'''

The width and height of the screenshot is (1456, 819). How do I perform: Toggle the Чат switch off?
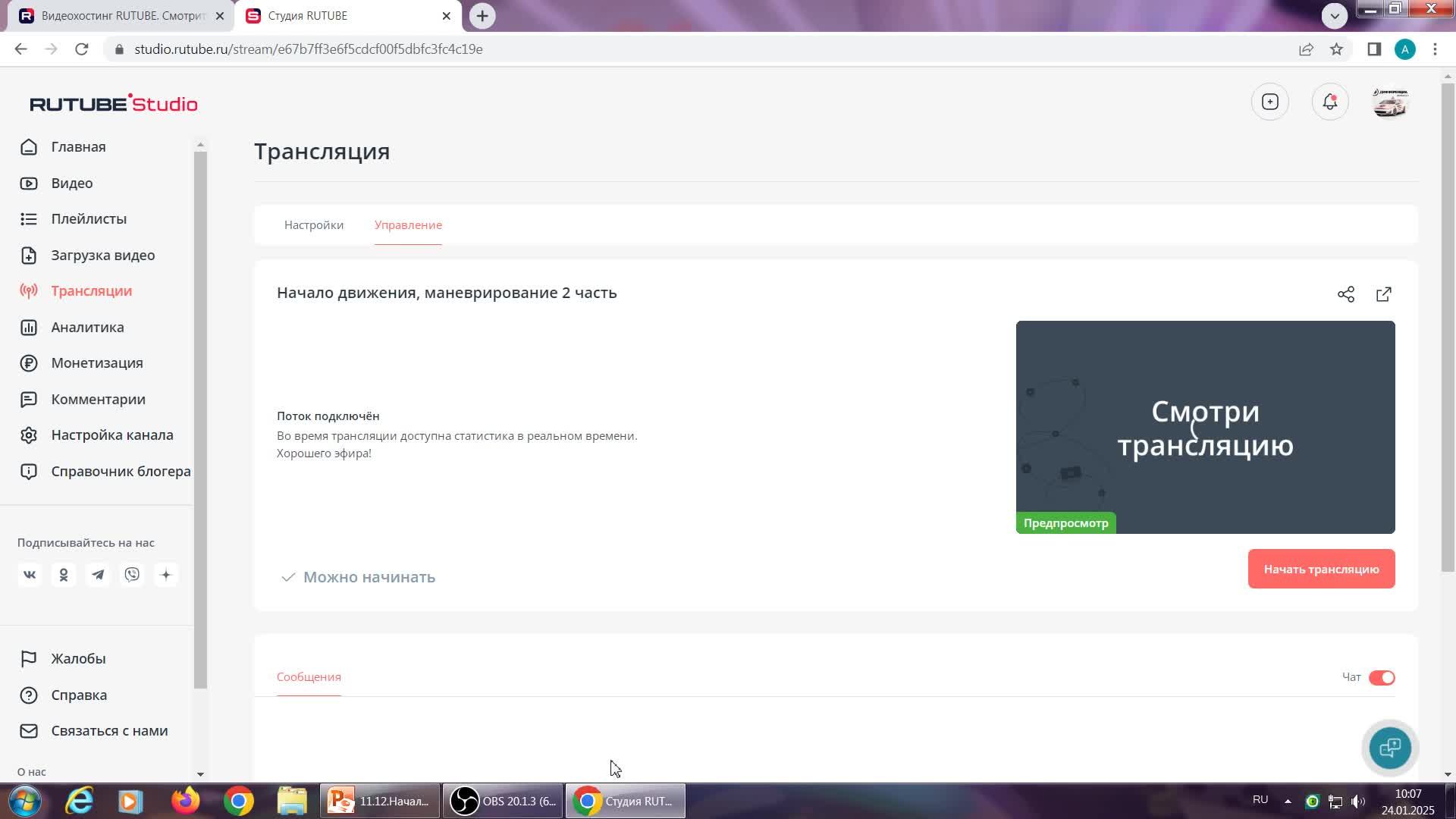pos(1382,678)
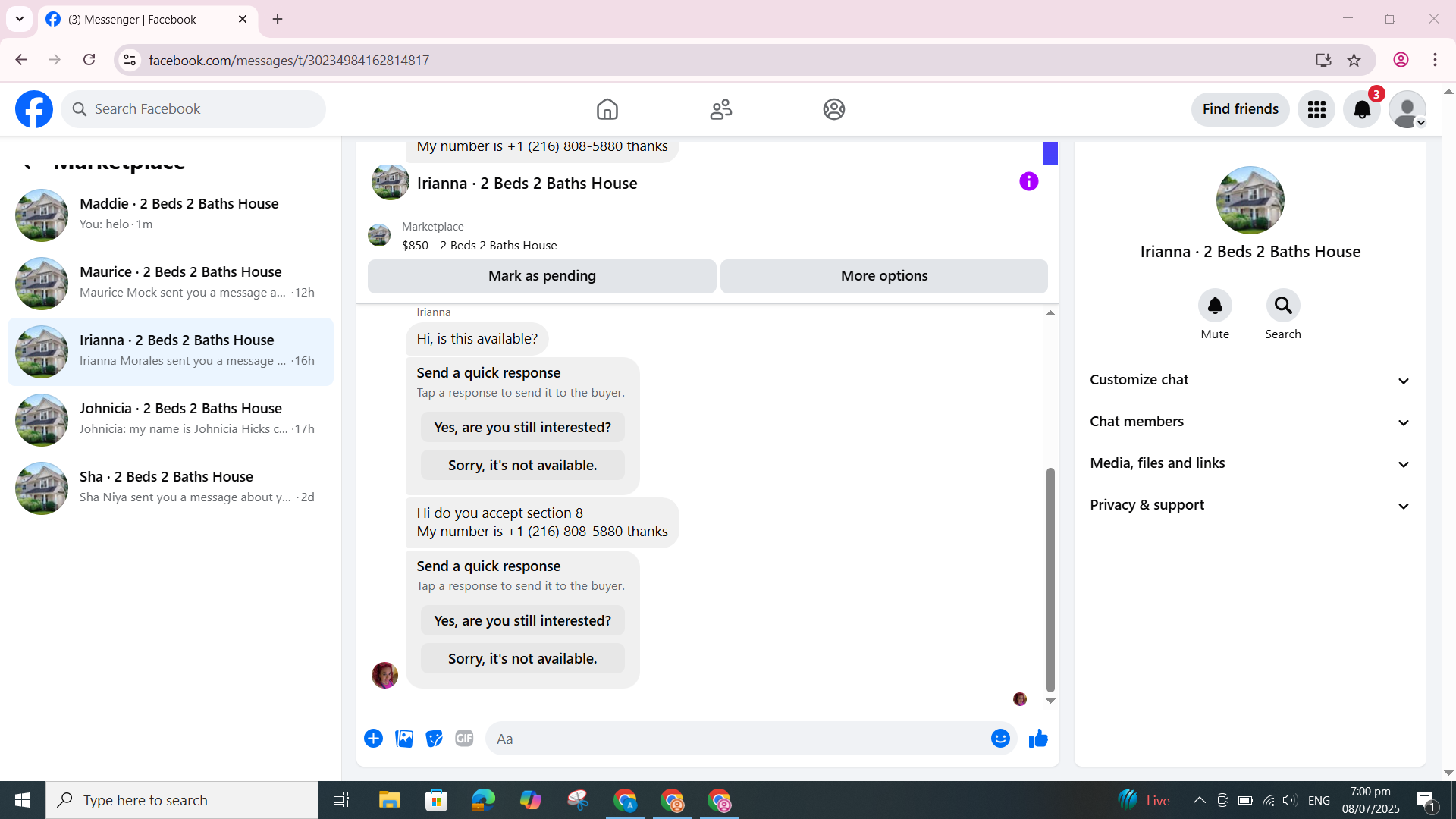This screenshot has width=1456, height=819.
Task: Send 'Sorry, it's not available.' last quick response
Action: tap(522, 658)
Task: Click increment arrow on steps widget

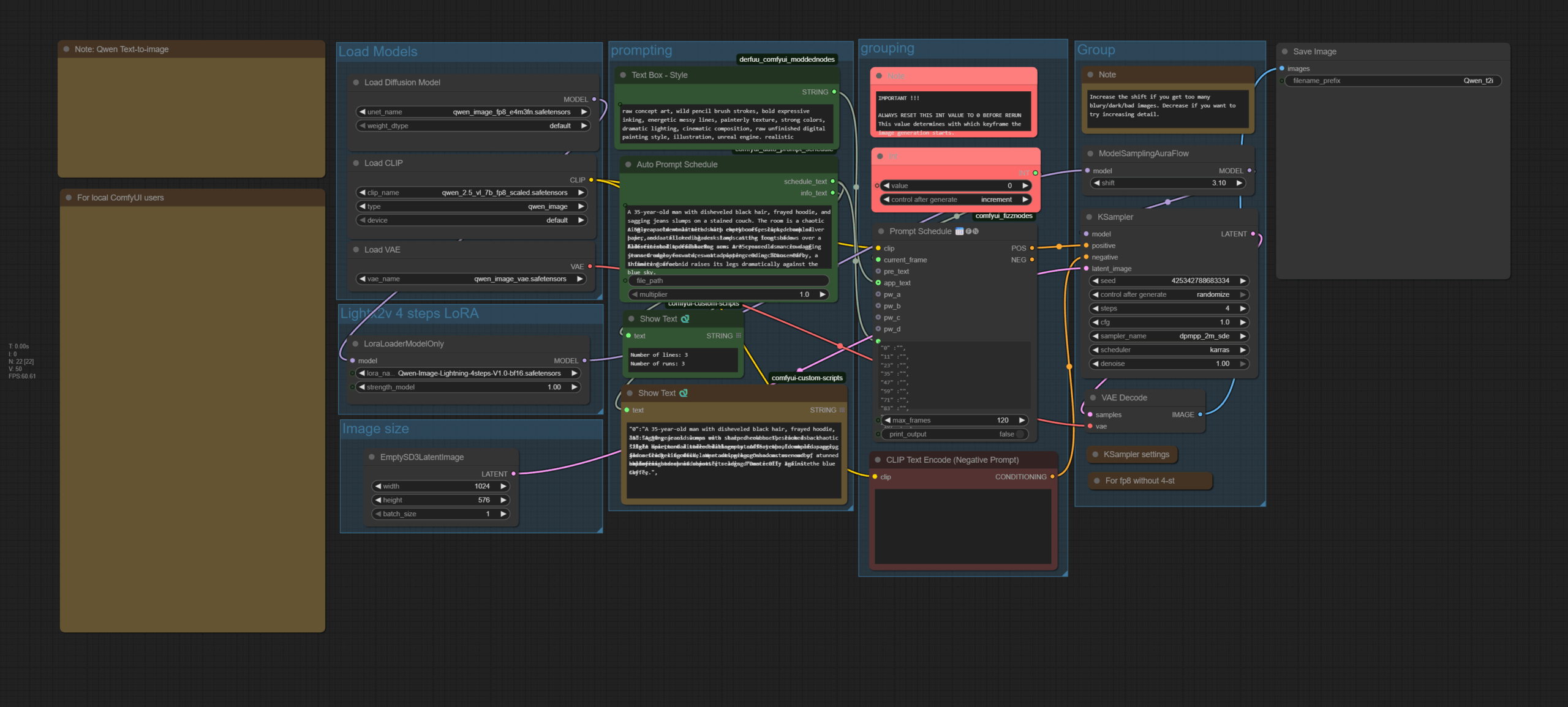Action: click(1243, 309)
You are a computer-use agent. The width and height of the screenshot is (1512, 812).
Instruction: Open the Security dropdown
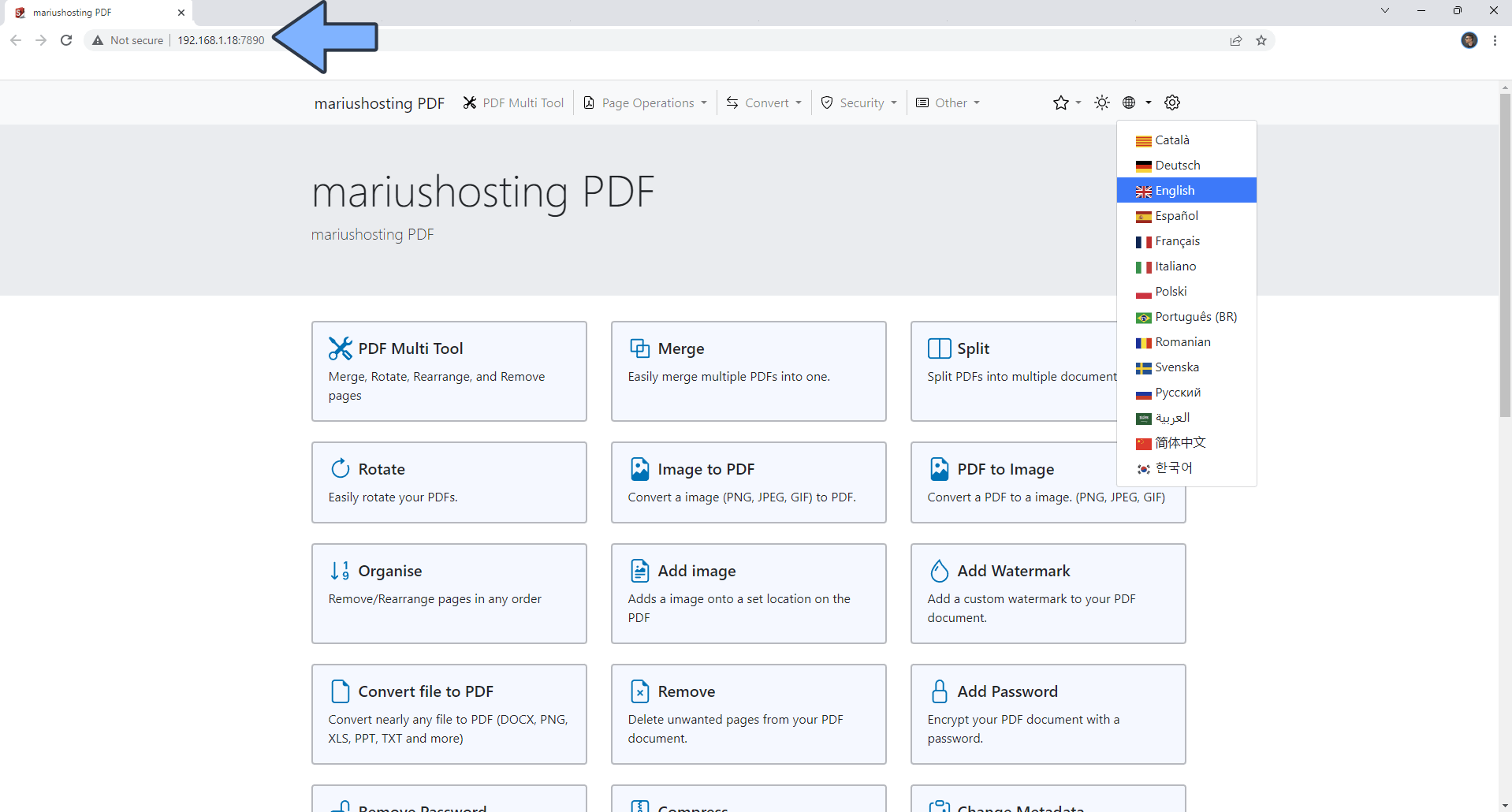pyautogui.click(x=858, y=102)
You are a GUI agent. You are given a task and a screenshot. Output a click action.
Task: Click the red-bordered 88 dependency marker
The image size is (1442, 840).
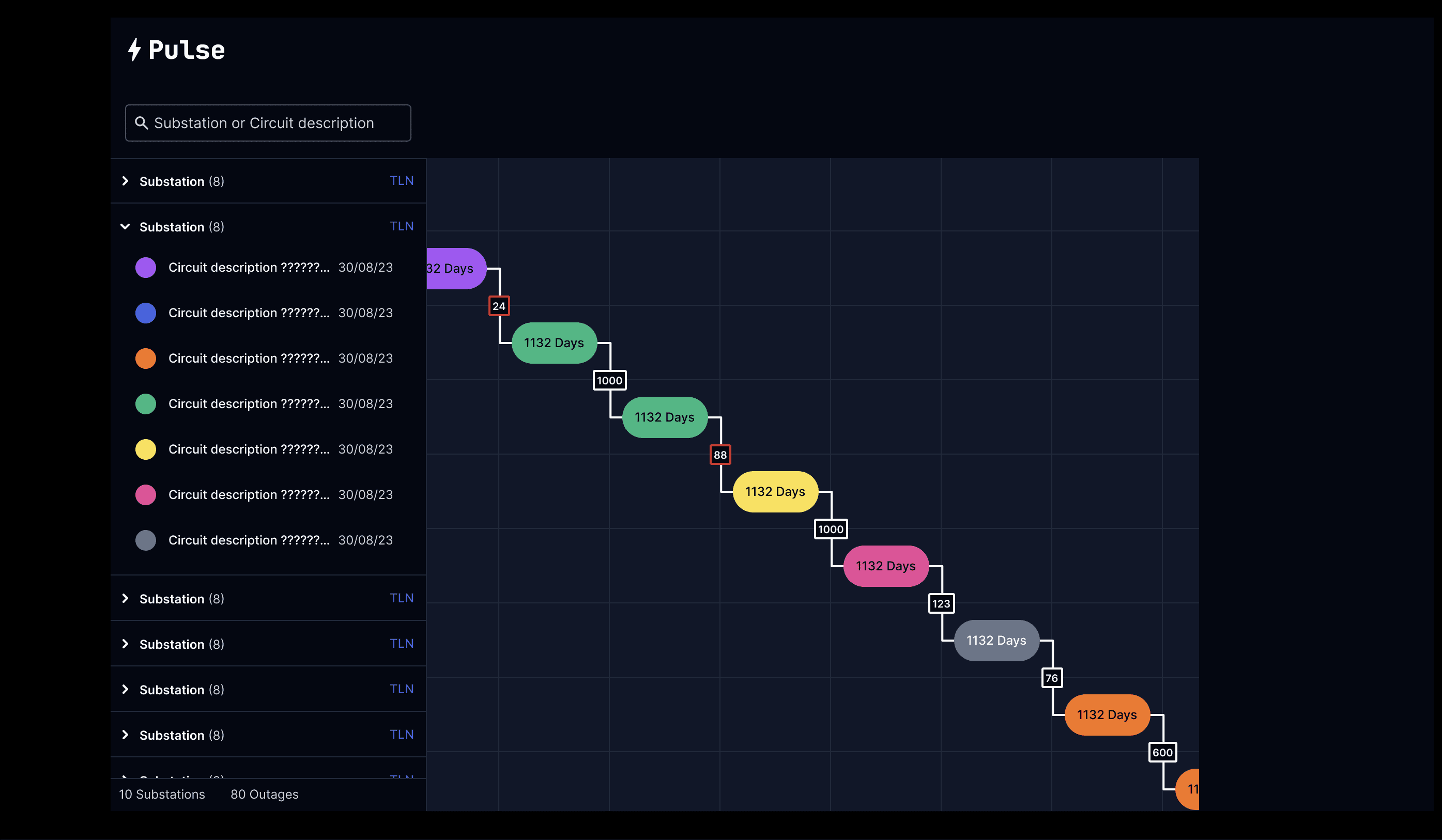[720, 455]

'''

• [To do] With the pictures removed, set down every line of the listing above exactly.

• [Output of the task]
The width and height of the screenshot is (1456, 819). How do I perform: Toggle the Чат switch off?
pos(1382,678)
This screenshot has width=1456, height=819.
Task: Send 'Sorry, it's not available.' last quick response
Action: tap(522, 658)
Task: Click increment arrow on steps widget

Action: click(1243, 309)
You are a computer-use agent. The width and height of the screenshot is (1512, 812).
Instruction: Open the Security dropdown
pyautogui.click(x=858, y=102)
You are a GUI agent. You are given a task and a screenshot. Output a click action.
Task: Click the red-bordered 88 dependency marker
The image size is (1442, 840).
[720, 455]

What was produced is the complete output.